Dataset.
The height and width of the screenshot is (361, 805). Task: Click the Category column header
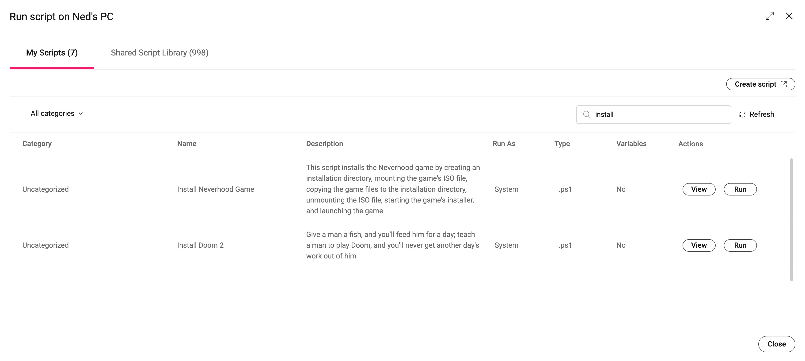tap(37, 144)
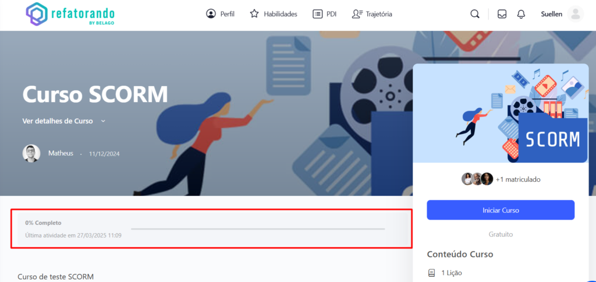
Task: Expand Ver detalhes de Curso chevron
Action: pyautogui.click(x=103, y=121)
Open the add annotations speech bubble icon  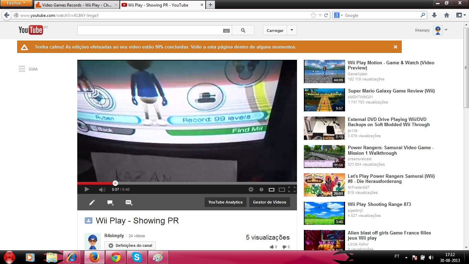[x=110, y=202]
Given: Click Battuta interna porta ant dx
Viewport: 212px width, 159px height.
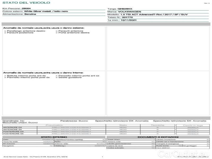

What the task asks.
Your output should consist solely of the lines from the line containing "Given: Click Battuta interna porta ant dx" through the end of the data above, copied exactly, with images removed.

Answer space.
Given: Click Battuta interna porta ant dx
Viewport: 212px width, 159px height.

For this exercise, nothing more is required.